Data excerpts
= = = =

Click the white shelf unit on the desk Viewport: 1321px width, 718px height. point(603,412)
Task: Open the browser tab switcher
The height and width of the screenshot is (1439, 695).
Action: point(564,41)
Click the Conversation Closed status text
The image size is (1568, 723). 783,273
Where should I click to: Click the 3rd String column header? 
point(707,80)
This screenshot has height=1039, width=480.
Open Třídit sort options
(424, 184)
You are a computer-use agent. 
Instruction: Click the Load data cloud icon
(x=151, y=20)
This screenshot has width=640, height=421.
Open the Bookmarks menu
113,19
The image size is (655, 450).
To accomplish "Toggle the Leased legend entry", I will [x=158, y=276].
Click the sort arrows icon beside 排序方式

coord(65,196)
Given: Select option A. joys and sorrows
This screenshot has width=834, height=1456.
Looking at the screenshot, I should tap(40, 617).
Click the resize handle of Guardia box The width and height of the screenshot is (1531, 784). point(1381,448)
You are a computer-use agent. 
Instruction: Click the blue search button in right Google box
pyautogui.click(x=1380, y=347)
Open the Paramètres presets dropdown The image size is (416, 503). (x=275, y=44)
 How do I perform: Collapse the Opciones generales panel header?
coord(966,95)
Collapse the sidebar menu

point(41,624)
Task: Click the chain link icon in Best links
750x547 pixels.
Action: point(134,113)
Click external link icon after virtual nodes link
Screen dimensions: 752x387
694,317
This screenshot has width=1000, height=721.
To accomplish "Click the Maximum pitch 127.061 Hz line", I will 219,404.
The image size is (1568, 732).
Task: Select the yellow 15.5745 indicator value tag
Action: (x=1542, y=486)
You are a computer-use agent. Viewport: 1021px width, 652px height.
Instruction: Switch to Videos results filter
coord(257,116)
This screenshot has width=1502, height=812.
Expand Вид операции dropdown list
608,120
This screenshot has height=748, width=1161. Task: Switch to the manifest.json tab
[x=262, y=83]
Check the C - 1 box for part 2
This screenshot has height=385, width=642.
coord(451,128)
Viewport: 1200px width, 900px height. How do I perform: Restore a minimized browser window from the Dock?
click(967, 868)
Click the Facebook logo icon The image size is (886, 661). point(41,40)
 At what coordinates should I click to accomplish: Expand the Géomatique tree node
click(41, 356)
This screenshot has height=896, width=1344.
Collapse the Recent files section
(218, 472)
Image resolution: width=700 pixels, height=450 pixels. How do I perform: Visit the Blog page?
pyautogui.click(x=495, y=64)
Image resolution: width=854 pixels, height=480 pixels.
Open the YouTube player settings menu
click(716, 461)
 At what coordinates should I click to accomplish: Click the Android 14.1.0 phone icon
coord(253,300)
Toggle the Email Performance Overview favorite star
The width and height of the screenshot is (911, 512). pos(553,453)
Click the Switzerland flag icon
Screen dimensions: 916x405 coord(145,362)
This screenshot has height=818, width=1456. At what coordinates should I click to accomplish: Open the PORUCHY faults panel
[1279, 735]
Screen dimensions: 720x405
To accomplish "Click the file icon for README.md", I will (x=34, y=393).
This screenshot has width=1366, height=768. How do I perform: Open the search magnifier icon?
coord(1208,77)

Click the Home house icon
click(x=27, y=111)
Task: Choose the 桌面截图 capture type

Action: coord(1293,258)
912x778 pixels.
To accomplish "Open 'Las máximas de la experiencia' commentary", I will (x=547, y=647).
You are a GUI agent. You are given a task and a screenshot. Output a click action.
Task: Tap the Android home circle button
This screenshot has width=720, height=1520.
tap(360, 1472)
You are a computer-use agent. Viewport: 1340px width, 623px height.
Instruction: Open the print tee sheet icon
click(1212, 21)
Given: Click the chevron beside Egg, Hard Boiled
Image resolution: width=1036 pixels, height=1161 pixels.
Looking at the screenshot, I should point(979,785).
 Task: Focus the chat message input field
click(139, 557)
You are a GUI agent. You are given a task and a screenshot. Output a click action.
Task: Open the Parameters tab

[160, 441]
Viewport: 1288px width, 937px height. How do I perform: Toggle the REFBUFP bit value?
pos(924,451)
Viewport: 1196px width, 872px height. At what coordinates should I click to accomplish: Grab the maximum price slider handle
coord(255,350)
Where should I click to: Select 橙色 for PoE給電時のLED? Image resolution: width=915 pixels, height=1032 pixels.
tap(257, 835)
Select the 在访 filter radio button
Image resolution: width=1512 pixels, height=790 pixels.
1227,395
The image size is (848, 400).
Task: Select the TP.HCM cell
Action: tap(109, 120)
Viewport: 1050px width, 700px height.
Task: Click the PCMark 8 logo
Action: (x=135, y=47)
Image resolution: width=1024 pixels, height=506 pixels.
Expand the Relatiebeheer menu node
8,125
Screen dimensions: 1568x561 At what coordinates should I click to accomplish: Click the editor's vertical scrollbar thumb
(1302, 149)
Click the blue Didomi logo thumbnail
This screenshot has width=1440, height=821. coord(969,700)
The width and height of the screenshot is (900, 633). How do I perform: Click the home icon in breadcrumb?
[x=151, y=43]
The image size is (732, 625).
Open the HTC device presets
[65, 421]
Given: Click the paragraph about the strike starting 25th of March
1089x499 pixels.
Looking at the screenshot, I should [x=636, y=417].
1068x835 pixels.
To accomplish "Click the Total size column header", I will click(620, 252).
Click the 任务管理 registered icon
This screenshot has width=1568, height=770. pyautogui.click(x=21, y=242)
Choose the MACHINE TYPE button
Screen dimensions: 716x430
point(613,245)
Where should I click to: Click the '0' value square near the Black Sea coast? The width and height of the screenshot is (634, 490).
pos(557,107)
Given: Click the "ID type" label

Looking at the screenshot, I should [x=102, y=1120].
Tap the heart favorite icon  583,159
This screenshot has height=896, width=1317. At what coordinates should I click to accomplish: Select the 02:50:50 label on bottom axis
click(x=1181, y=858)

= = = =

The task
The complete set of entries above must be reproduced verbatim.

Answer section
Click the white shelf unit on the desk Viewport: 1321px width, 718px height. point(603,412)
Task: Open the browser tab switcher
The height and width of the screenshot is (1439, 695).
Action: point(564,41)
Click the Conversation Closed status text
The image size is (1568, 723). 783,273
Where should I click to: Click the 3rd String column header? 
point(707,80)
This screenshot has height=1039, width=480.
Open Třídit sort options
(424, 184)
You are a computer-use agent. 
Instruction: Click the Load data cloud icon
(x=151, y=20)
This screenshot has width=640, height=421.
Open the Bookmarks menu
113,19
The image size is (655, 450).
To accomplish "Toggle the Leased legend entry", I will [x=158, y=276].
Click the sort arrows icon beside 排序方式

coord(65,196)
Given: Select option A. joys and sorrows
This screenshot has width=834, height=1456.
Looking at the screenshot, I should tap(40, 617).
Click the resize handle of Guardia box The width and height of the screenshot is (1531, 784). point(1381,448)
You are a computer-use agent. 
Instruction: Click the blue search button in right Google box
pyautogui.click(x=1380, y=347)
Open the Paramètres presets dropdown The image size is (416, 503). (x=275, y=44)
 How do I perform: Collapse the Opciones generales panel header?
coord(966,95)
Collapse the sidebar menu

point(41,624)
Task: Click the chain link icon in Best links
750x547 pixels.
Action: point(134,113)
Click external link icon after virtual nodes link
Screen dimensions: 752x387
694,317
This screenshot has width=1000, height=721.
To accomplish "Click the Maximum pitch 127.061 Hz line", I will 219,404.
The image size is (1568, 732).
Task: Select the yellow 15.5745 indicator value tag
Action: (x=1542, y=486)
You are a computer-use agent. Viewport: 1021px width, 652px height.
Instruction: Switch to Videos results filter
coord(257,116)
This screenshot has width=1502, height=812.
Expand Вид операции dropdown list
608,120
This screenshot has height=748, width=1161. Task: Switch to the manifest.json tab
[x=262, y=83]
Check the C - 1 box for part 2
This screenshot has height=385, width=642.
coord(451,128)
Viewport: 1200px width, 900px height. How do I perform: Restore a minimized browser window from the Dock?
click(967, 868)
Click the Facebook logo icon The image size is (886, 661). point(41,40)
 At what coordinates should I click to accomplish: Expand the Géomatique tree node
click(41, 356)
This screenshot has height=896, width=1344.
Collapse the Recent files section
(218, 472)
Image resolution: width=700 pixels, height=450 pixels. How do I perform: Visit the Blog page?
pyautogui.click(x=495, y=64)
Image resolution: width=854 pixels, height=480 pixels.
Open the YouTube player settings menu
click(716, 461)
 At what coordinates should I click to accomplish: Click the Android 14.1.0 phone icon
coord(253,300)
Toggle the Email Performance Overview favorite star
The width and height of the screenshot is (911, 512). pos(553,453)
Click the Switzerland flag icon
Screen dimensions: 916x405 coord(145,362)
This screenshot has height=818, width=1456. At what coordinates should I click to accomplish: Open the PORUCHY faults panel
[1279, 735]
Screen dimensions: 720x405
To accomplish "Click the file icon for README.md", I will (x=34, y=393).
This screenshot has width=1366, height=768. How do I perform: Open the search magnifier icon?
coord(1208,77)

Click the Home house icon
click(x=27, y=111)
Task: Choose the 桌面截图 capture type

Action: coord(1293,258)
912x778 pixels.
To accomplish "Open 'Las máximas de la experiencia' commentary", I will (x=547, y=647).
You are a GUI agent. You are given a task and a screenshot. Output a click action.
Task: Tap the Android home circle button
This screenshot has width=720, height=1520.
tap(360, 1472)
You are a computer-use agent. Viewport: 1340px width, 623px height.
Instruction: Open the print tee sheet icon
click(1212, 21)
Given: Click the chevron beside Egg, Hard Boiled
Image resolution: width=1036 pixels, height=1161 pixels.
Looking at the screenshot, I should point(979,785).
 Task: Focus the chat message input field
click(139, 557)
You are a GUI agent. You are given a task and a screenshot. Output a click action.
Task: Open the Parameters tab

[160, 441]
Viewport: 1288px width, 937px height. How do I perform: Toggle the REFBUFP bit value?
pos(924,451)
Viewport: 1196px width, 872px height. At what coordinates should I click to accomplish: Grab the maximum price slider handle
coord(255,350)
Where should I click to: Select 橙色 for PoE給電時のLED? Image resolution: width=915 pixels, height=1032 pixels.
tap(257, 835)
Select the 在访 filter radio button
Image resolution: width=1512 pixels, height=790 pixels.
1227,395
The image size is (848, 400).
Task: Select the TP.HCM cell
Action: tap(109, 120)
Viewport: 1050px width, 700px height.
Task: Click the PCMark 8 logo
Action: (x=135, y=47)
Image resolution: width=1024 pixels, height=506 pixels.
Expand the Relatiebeheer menu node
8,125
Screen dimensions: 1568x561 At what coordinates should I click to accomplish: Click the editor's vertical scrollbar thumb
(1302, 149)
Click the blue Didomi logo thumbnail
This screenshot has width=1440, height=821. coord(969,700)
The width and height of the screenshot is (900, 633). How do I perform: Click the home icon in breadcrumb?
[x=151, y=43]
The image size is (732, 625).
Open the HTC device presets
[65, 421]
Given: Click the paragraph about the strike starting 25th of March
1089x499 pixels.
Looking at the screenshot, I should [x=636, y=417].
1068x835 pixels.
To accomplish "Click the Total size column header", I will click(620, 252).
Click the 任务管理 registered icon
This screenshot has width=1568, height=770. pyautogui.click(x=21, y=242)
Choose the MACHINE TYPE button
Screen dimensions: 716x430
point(613,245)
Where should I click to: Click the '0' value square near the Black Sea coast? The width and height of the screenshot is (634, 490).
pos(557,107)
Given: Click the "ID type" label

Looking at the screenshot, I should [x=102, y=1120].
Tap the heart favorite icon  583,159
This screenshot has height=896, width=1317. At what coordinates should I click to accomplish: Select the 02:50:50 label on bottom axis
click(x=1181, y=858)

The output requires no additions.